Foto di Michael N. Todaro/Getty Images

Era inevitabile che McMahon si schierasse apertamente con Trump, ora che diventando Presidente degli Stati Uniti ha portato al culmine il percorso di entrambi verso il potere. Ma nel wrestling, intanto, molto è cambiato dagli anni '80. Gran parte della fanbase della disciplina è diventata per certi versi afferente alla galassia nerd: ama il wrestling in quanto fenomeno pop, ma degli anni '80 è rimasta solo la componente estetica. Una fetta consistente di pubblico si riconosce, ad esempio, nei valori trasmessi da uno dei wrestler di più recente successo, Daniel Bryan, autentico nerd hero, che nei promo esterna spesso le sue convinzioni della vita reale: è vegano, anticonsumista, antispecista, attento al cambiamento climatico e sostenitore di politiche liberali. Quando interpreta un personaggio heel, come nella fase attuale della sua carriera, diventa un ambientalista pedante che si dichiara “il campione del pianeta” e si reputa intellettualmente superiore agli spettatori, ma è significativo che il pubblico, ormai immune alla distinzione tra buoni e cattivi del wrestling vecchia scuola, continui a tifarlo e apprezzarlo; anzi, gli appassionati cercano eroi di simile fattura anche nel variegato panorama dell'indie wrestling.

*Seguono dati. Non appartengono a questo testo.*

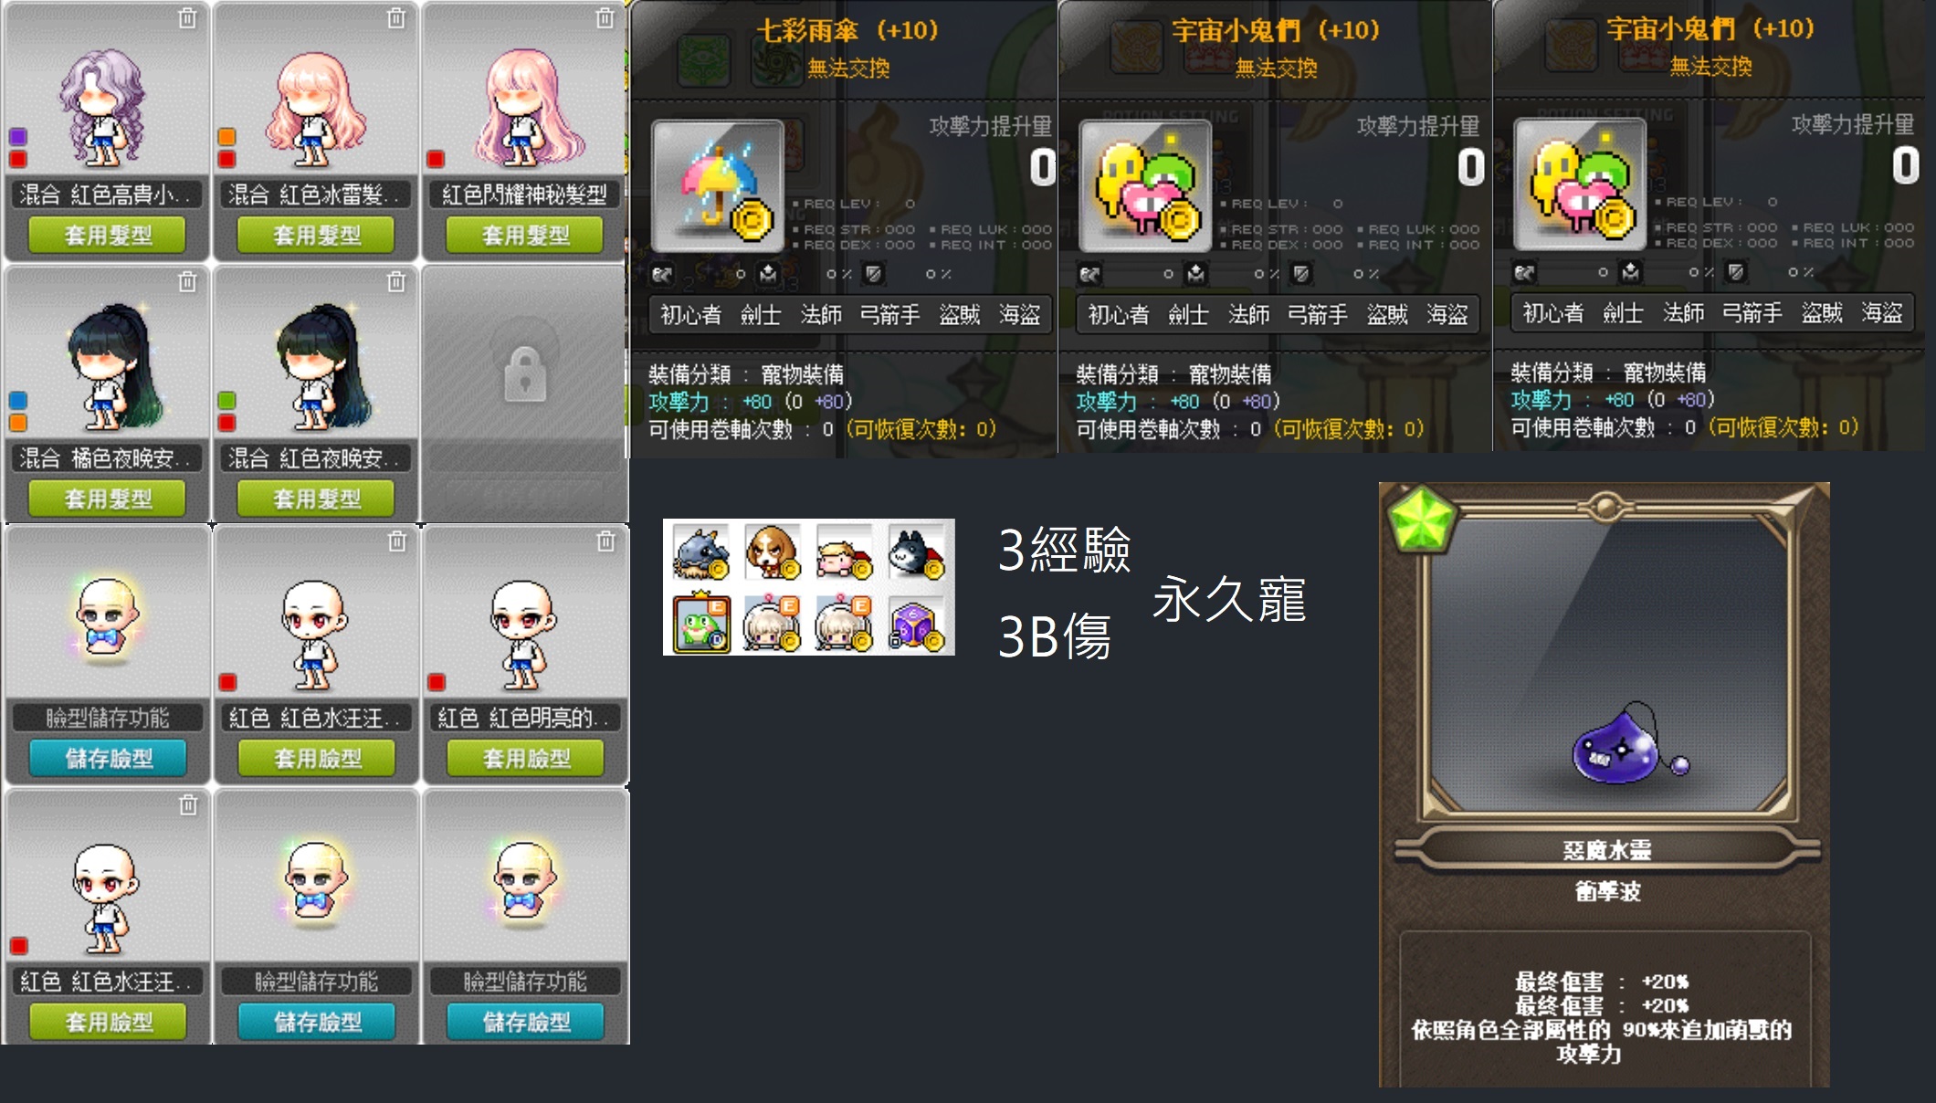1936x1103 pixels.
Task: Select the brown dog pet icon
Action: point(773,552)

La WWE attinge dalle federazioni indipendenti per assoldare nuovi talenti, certo, ma questo non basta a sanare la frattura che si è creata agli occhi del pubblico e che ha portato la creatura di Vince McMahon a diventare qualcosa di molto diverso da ciò che era all'inizio degli anni '80, incarnando quello stesso ordine delle cose che lui mirava a sbilanciare. Non è casuale che in uno degli ultimi e più trascinanti promo di Daniel Bryan, il wrestler se la sia presa proprio con McMahon in quanto rappresentante dei baby boomer, categoria che definisce “i più grandi parassiti di questo mondo”. “Tutta questa gente china il capo di fronte a te”, dice Bryan, “ma non si rendono conto che tu prendi, prendi e prendi senza mai dare nulla in cambio. Ogni singola volta, metti il profitto davanti alla gente e al pianeta”. Sembra una critica generica che un elettore democratico potrebbe rivolgere a Donald Trump.

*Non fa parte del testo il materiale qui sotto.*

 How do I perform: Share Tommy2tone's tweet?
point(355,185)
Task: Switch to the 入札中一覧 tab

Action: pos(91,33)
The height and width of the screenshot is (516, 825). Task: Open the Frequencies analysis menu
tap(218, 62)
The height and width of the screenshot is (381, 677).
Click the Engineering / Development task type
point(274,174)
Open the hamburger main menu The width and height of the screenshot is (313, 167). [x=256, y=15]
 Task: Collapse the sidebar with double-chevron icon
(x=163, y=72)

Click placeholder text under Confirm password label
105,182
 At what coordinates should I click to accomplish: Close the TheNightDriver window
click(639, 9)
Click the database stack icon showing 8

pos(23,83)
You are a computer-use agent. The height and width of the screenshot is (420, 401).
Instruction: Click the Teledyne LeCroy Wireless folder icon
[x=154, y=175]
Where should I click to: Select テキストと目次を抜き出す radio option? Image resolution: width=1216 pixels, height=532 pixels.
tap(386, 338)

Vince McMahon ha fagocitato il wrestling con il suo marchio, prima WWF e poi WWE, fino a diventare sinonimo stesso di wrestling. Allo stesso modo, ma con un'accelerazione più brusca, Donald Trump è diventato il volto del Partito Repubblicano e, in un certo senso, l'essenza dell'America conservatrice. Sono loro a dettare le regole adesso, e tocca agli altri inventarsi nuove idee per sovvertire l'ordine.

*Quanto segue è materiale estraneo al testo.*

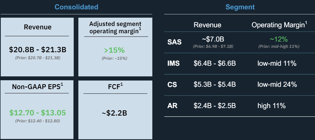Click the Consolidated section heading
Image resolution: width=315 pixels, height=140 pixels.
coord(76,7)
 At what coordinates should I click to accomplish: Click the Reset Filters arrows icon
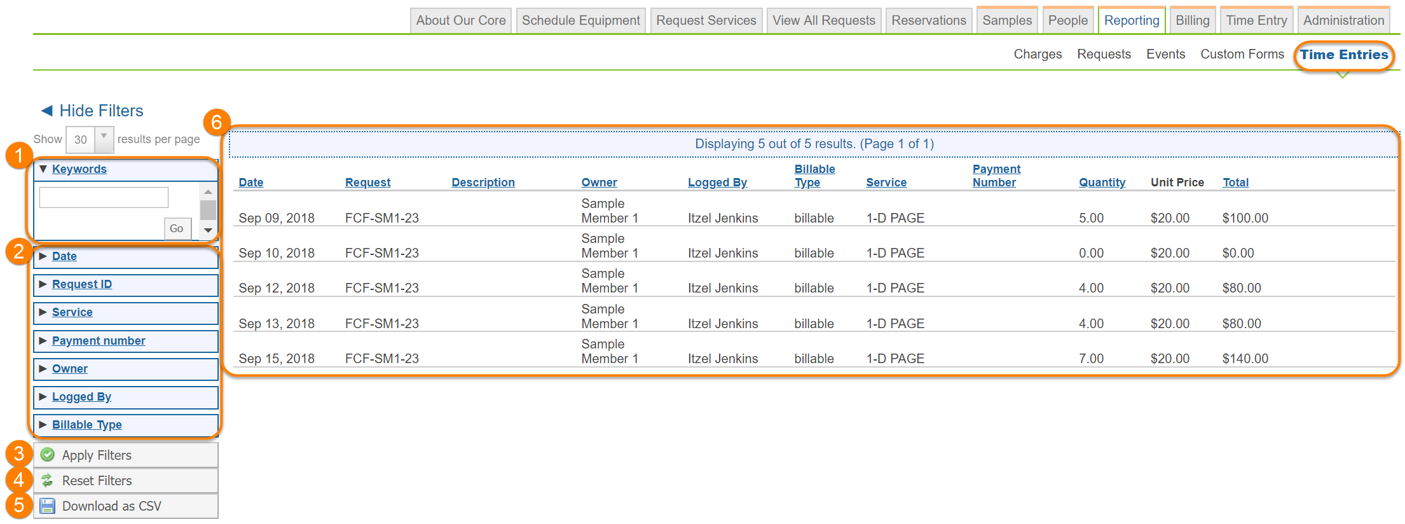48,481
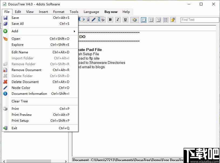Click the lock icon in the toolbar
Image resolution: width=220 pixels, height=163 pixels.
173,20

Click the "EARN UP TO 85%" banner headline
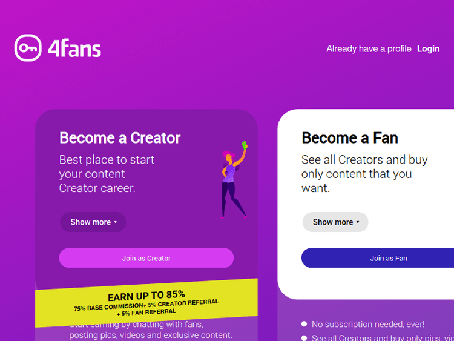click(146, 296)
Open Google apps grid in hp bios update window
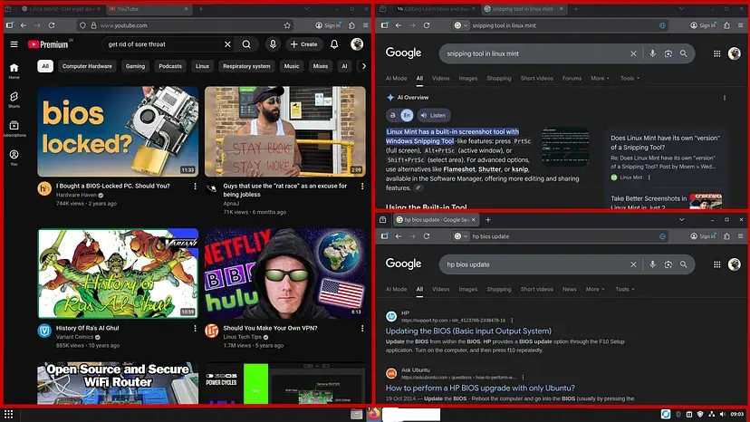This screenshot has height=422, width=750. pos(716,264)
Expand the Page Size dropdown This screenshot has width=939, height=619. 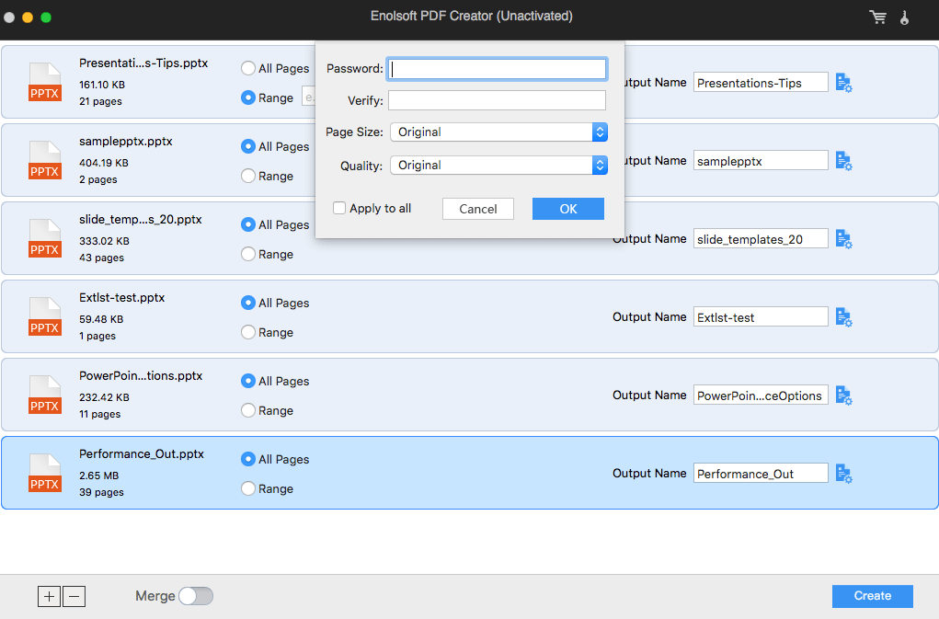click(498, 132)
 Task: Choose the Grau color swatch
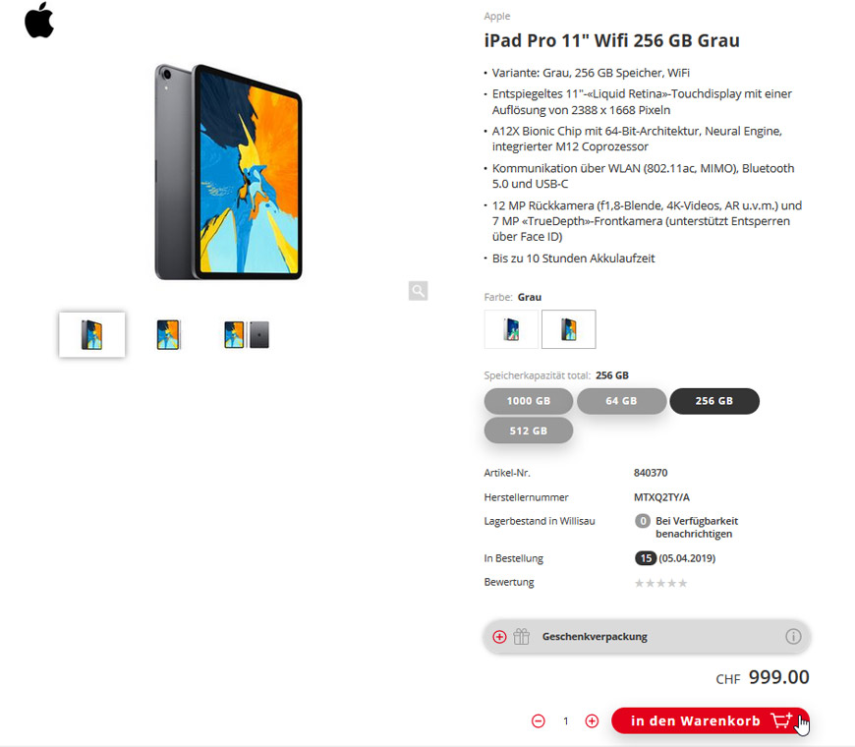click(568, 329)
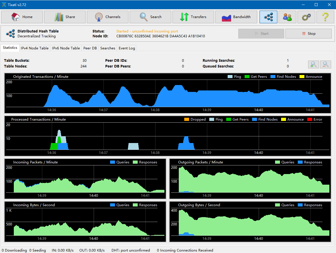Show the Transfers view
This screenshot has width=336, height=253.
point(193,17)
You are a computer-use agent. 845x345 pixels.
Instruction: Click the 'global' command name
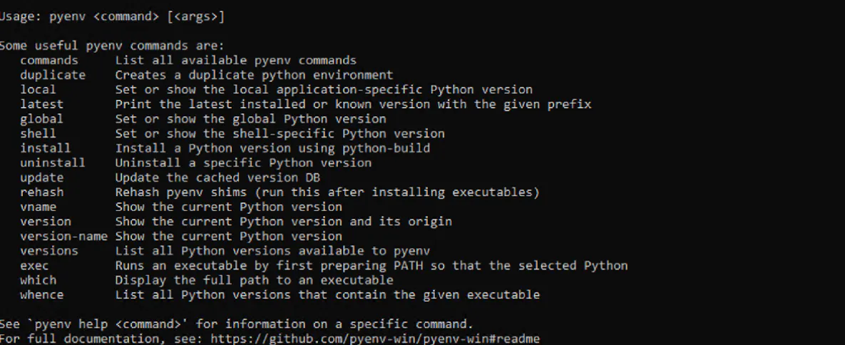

Il wrestling è un grande gioco di metafore, e tramite il wrestling intuiamo come la società abbia assunto il modello di uno show, e quanto il nostro bisogno di intrattenimento sia cresciuto al punto di lasciarci conquistare da una strategia comunicativa che nei confronti del wrestling ha un grande debito: Donald Trump sa come spettacolarizzare il linguaggio politico, parla di attriti internazionali come se fossero feud ben orchestrati da risolversi in un match uno contro uno, e si rivolge agli avversarsi democratici come farebbe un perfetto heel, autoritario e temuto, odiato ma rispettato. Esattamente come ha fatto Vince McMahon sul ring e nelle sue immediate vicinanze per gran parte della sua carriera.